Dodge resigned from the Army in March 1866, and was given leave on May 1, 1866, and immediately went to work for the Union Pacific Railroad (UPRR) as Chief Engineer. The resignation was formally accepted on May 30th. He was also elected to Congress for the March 1867 to March 1869 term but spent most of his time working on the railroad and did not seek re-election. By May 9, 1866, the railroad had laid only 40 miles of track, largely due to a shortage of working capital. After Dodge became Chief Engineer in 1866, the Union Pacific laid 242 miles of track in 1867, and 260 miles in 1868. 

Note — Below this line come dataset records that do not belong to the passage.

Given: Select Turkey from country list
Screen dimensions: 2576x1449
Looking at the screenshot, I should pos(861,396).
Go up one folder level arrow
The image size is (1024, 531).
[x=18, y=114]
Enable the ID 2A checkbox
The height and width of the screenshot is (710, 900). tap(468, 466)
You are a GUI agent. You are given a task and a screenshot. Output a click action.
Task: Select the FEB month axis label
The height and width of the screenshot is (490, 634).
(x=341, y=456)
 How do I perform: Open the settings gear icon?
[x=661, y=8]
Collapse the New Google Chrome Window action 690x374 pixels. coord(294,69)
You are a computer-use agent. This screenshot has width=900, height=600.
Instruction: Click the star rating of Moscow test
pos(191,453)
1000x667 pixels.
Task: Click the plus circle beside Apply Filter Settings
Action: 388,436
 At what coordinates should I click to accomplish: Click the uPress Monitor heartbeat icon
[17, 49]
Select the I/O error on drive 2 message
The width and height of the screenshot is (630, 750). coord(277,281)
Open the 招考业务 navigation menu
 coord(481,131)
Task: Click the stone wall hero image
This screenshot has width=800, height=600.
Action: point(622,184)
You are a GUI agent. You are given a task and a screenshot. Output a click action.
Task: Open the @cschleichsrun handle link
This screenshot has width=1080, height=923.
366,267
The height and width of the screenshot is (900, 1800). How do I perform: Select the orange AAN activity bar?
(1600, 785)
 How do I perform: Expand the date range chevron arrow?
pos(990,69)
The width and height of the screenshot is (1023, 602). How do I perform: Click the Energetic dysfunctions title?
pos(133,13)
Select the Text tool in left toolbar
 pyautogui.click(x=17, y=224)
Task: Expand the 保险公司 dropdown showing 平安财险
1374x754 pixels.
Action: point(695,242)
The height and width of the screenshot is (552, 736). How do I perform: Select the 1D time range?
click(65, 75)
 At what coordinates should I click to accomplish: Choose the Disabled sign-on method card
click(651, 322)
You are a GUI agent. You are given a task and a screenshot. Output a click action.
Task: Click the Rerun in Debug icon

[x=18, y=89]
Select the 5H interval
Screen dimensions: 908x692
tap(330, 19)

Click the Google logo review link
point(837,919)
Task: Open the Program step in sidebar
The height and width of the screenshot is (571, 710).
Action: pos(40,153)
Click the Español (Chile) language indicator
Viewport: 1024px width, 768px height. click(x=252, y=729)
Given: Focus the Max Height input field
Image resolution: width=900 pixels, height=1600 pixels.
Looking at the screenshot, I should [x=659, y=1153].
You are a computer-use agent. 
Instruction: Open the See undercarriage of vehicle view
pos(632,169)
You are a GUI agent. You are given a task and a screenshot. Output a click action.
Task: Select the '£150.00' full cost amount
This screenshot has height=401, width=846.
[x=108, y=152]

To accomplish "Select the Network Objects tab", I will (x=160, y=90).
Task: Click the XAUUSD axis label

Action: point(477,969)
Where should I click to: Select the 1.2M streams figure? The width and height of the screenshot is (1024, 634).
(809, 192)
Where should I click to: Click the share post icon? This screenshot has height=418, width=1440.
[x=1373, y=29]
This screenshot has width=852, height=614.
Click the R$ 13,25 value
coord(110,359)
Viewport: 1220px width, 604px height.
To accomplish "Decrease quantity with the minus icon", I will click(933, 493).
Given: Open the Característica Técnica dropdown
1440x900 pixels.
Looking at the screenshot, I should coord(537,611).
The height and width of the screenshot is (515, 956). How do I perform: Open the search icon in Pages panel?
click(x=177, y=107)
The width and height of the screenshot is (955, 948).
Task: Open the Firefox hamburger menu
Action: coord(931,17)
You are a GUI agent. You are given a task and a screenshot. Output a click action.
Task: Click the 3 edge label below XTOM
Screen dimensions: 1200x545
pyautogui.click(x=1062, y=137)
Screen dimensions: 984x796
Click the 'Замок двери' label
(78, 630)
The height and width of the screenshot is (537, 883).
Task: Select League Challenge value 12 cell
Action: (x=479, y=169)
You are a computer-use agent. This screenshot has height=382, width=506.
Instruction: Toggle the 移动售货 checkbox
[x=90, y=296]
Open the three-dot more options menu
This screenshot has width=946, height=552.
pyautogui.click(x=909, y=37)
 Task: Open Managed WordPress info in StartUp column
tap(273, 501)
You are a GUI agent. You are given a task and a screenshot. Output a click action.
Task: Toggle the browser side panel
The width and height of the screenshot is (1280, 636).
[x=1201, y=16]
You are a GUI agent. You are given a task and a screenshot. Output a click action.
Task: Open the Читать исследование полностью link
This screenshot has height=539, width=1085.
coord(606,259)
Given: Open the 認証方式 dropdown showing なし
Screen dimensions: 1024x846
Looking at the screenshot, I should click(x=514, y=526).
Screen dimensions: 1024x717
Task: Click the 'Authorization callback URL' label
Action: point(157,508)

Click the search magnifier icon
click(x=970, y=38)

By early 1869, the Union Pacific and Central Pacific Railroads were converging in Utah, but no official juncture location was determined. Between Ogden and Promontory, Utah, each company graded a line, running side by side. C.P. Huntington with the Central Pacific Railroad (CPRR) had already gained approval from the Secretary of the Interior of the CPRR’s line from Promontory to just north of Ogden, so the CPRR had the bonds and land grants almost to Ogden. Despite this, the UPRR continued constructing their line west of Ogden, hoping that the new Grant administration would overturn the decision by Andrew Johnson’s Secretary of the Interior. When that didn’t happen, Dodge met with the CPRR’s C.P. Huntington in Washington, D.C. to determine the meeting point and to agree on how to compensate the UPRR for their constructed line from Ogden to Promontory. 

In 1869, Dodge was appointed head of the UPRR's Land Department while remaining as Chief Engineer. Durant was gone, and a large part of the internal strife that had marked the construction of the railroad vanished. Also in 1869, Dodge’s friend President U.S. Grant offered him the cabinet position of Secretary of War in his presidential administration, but Dodge declined. After the Union Pacific met the Central Pacific at Promontory, Dodge spent a good deal of time bringing the railroad to a higher standard than was achieved in the initial rush of construction. Dodge resigned from the Union Pacific in 1870, though he continued to serve on the board of directors until 1897. 

After he left the UPRR, Dodge contributed to the engineering and construction of the Texas and Pacific Railway, the Missouri-Kansas-Texas Railway, and the Fort Worth and Denver City Railway, and consulted for more than thirty other railroads. After the Spanish-American War, Dodge became a partner in the Cuba Railroad Company and engineered a line from Santa Clara to Santiago. The Cuba Railroad was his last major building project. By then, Dodge had been involved in engineering and constructing more than 60,000 miles of railroads. Throughout his career, Dodge was active in a wide variety of philanthropic, military, and memorial organizations. He willed a portion of his fortune to a charitable trust fund, the Dodge Trust, still worth millions in the present day. Dodge lived out his final years at home in Council Bluffs and died of cancer on January 3, 1916. 

Named after Grenville Dodge: 
• Fort Dodge and Dodge City, Kansas 
• Grenville Dodge Memorial Bridge, Interstate 480 bridge over the Missouri River 
• Dodge Hall at Norwich University - The Military College of Vermont

References
Grenville M. Dodge Autobiography; 1914. 

Short Sketch of the Services of Major General Grenville Mellen Dodge; 1907. 

In Memorium – General Grenville Mellen Dodge; Norwich University, 1916. 

Major General Grenville M. Dodge 1831 – 1916; Ashby, 1947. 

Grenville Dodge and the Union Pacific: A Study of Historical Legends; Farnham, 1965. 

Grenville M. Dodge, Grant’s Intelligence Chief in the West; Masters of the Intelligence Art, U.S. Army Intelligence Center, 2011.